The emotional life between a man and a woman is a curious exchange influenced by the emotional and cognitive needs and customs, the way we were educated and the biological and emotional differences of each human being.
Men’s most common complaint about women is that they are very emotional, while women accuse them of being too rational. With these complaints we mean that “the other person changes and meets our needs”. We think they could change if I really wanted to.
- What is happening.
- However.
- Is that the emotional circuits in the brains of men and women are very different.
- Let’s think about it:.
Daniela is going through a period of a lot of stress at work, when she gets home she just needs Jorge to listen to her and hug her, however, while Daniela recounts her problems, Jorge gets as she says, in “robot mode”, and begins to tell her what to do.
This annoys Daniela because she believes that Jorge does not understand her and does not give importance to what is happening, in turn, Jorge also suffers from seeing Daniela suffer, but he does not find a way to help her, no matter how many solutions he has to offer, you can’t get Daniela to listen to you and put your suggestions into practice.
Until recently it was believed that these differences in the way emotions felt and expressed were the result of the kind of education they received, now we know that the emotional treatment of the female brain is different from that of the male brain.
This difference is based on the use of two different brain systems that work simultaneously (the mirror neuron system and the temporal-spatial union).

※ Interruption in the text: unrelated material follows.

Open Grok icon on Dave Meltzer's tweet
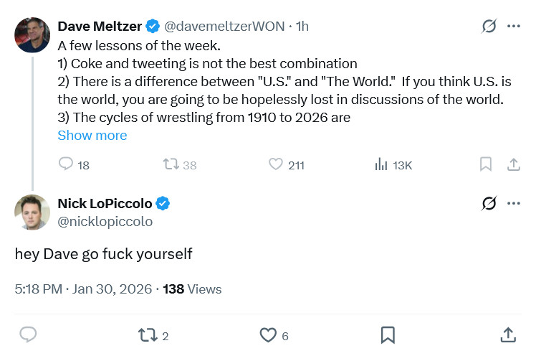536x356 pixels. tap(489, 27)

If we could scan Jorge’s brain while Daniela cries, we’d see that two emotional reading systems are activated in her brain.
The first is the Mirror Neuron System, . 40-SNE- . 41; that allows Jorge to feel for a moment the emotional pain reflected in Daniela’s face; that is, at this point, Jorge shows emotional empathy with his partner.

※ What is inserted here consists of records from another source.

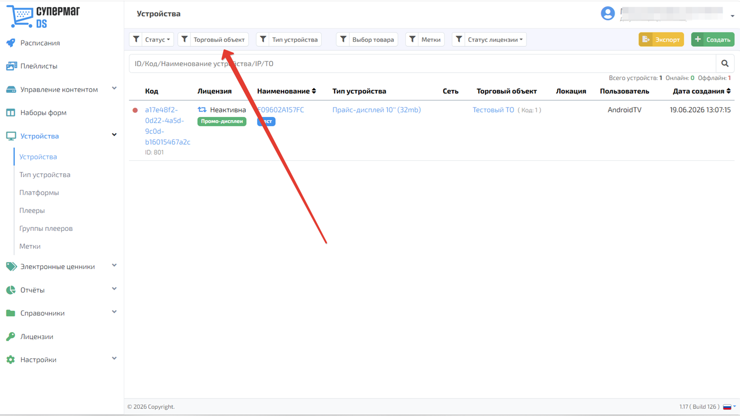Click the search magnifier icon
Screen dimensions: 740x416
point(725,64)
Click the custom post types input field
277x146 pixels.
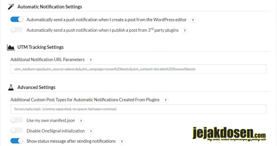138,109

After this brain activation, we would witness Jorge’s brain activate the Temporo-parietal union (UTP), which analyzes the situation and seeks solutions, this is what we call cognitive empathy.
Although the brain has been able to use UTP since late childhood, male hormones can establish a preference for the UTP system (it can vary from man to man).
The UTP is in charge of putting a clear boundary between one’s own emotions and those of others, which many times prevents them from being contaminated with the emotions of others, which reinforces the ability to seek a cognitive and analytical solution, very practical and adaptable in the world we live in.
If we look at Jorge’s brain and talk to Daniela about the solutions she found to reduce her pain, we would see that her cerebral cortex is active while naturally asking things like, “How many people do it take to do this job?”And Daniela replies, “That’s your suggestion, “Do I have to do it with the team at my disposal,” while looking at Jorge resentfully.
However, Jorge’s brain ignores the emotional tone of Daniela’s last comment, as the male brain shuts down the empathy zone while looking for solutions.
Following this line, Jorge will propose the wonderful solution that his brain has found: “Hire temporary employees”. Your brain wellness areas automatically light up with your big idea.
But her pleasure lasts exactly as long as it takes to change the expression of Daniela, who can only repent and cry when she realizes that her partner has understood nothing and doesn’t care how she feels.
What happens, however, is not what you both believe, because your brain reality is very different.
Jorge tries by all means to help Daniela in a practical way, because her emotional logic tells her that’s the best thing she can do, but Daniela is some other time and seeks, as a woman, emotional empathy. matters, but rather to feel understood and supported.
Thus, Daniela will interpret that Jorge doesn’t care what she’s talking about, when she’s really trying to help her.
In this sense, we conclude that a man’s emotional concentration is no less valuable than that of a woman, we simply function differently at the brain level.
This can become a communication problem or a way to complement each other perfectly, so now that we have this information, maybe it’s time to take it into account and make the emotional life between a man and a woman much more rewarding?